Le rapport fait également état de visites successives de travailleurs de l'établissement de santé entre le départ de la famille, à 17h30, jusqu'à son retour à 18h40, un peu plus d'une heure plus tard. L'homme ne peut pas avoir fait entendre sa cloche pendant 45 minutes sans qu'on lui vienne en aide.

«À 18h, une inhalothérapeute se présente à la chambre et évalue les fonctions respiratoires. À 18h15, un préposé entre dans la chambre et constate que M. Gagné dort. À 18h30, un autre préposé, qui quitte pour son heure de repas, est formel qu'à ce moment aucune cloche d'alerte ne sonne sur l'étage. Il est vrai que de 18h30 à 18h40, plusieurs cloches sonnent, dont celle de M. Gagné», rapporte le coroner Bélisle.

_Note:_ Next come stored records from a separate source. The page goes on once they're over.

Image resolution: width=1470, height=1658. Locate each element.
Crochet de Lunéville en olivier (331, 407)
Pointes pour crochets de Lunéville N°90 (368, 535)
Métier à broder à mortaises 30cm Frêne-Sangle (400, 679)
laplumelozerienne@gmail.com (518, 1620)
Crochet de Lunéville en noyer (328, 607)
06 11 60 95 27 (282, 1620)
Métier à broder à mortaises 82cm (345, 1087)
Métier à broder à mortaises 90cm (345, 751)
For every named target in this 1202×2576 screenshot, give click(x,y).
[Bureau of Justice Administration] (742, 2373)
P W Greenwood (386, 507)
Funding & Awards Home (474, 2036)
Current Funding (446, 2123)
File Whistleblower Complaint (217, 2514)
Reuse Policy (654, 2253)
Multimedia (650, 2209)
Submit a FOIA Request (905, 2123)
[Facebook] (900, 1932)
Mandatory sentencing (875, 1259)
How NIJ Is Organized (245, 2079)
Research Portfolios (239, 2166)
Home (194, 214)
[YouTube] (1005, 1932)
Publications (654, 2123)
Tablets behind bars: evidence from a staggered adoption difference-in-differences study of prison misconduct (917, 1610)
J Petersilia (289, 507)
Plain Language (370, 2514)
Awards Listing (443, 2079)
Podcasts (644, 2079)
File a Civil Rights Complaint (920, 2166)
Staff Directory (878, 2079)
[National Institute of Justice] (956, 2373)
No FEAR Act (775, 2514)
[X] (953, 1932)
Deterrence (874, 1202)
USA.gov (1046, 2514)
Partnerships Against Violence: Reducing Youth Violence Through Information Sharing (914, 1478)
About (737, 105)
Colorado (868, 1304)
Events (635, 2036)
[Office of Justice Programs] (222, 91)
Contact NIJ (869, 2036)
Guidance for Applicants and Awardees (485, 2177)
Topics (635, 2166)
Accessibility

L'Hôtel-Dieu d'Arthabaska a précisé qu'il y avait trois équipes soignantes sur l'étage à ce moment et qu'une seule quitte à la fois pour le repas. Lorsqu'une infirmière auxiliaire se rend dans la chambre de M. Gagné vers 18h40, ce dernier est en arrêt cardio-respiratoire. Ignorant que la victime obtient des soins de confort, elle déclenche le code de réanimation, lequel est annulé quelques instants plus tard.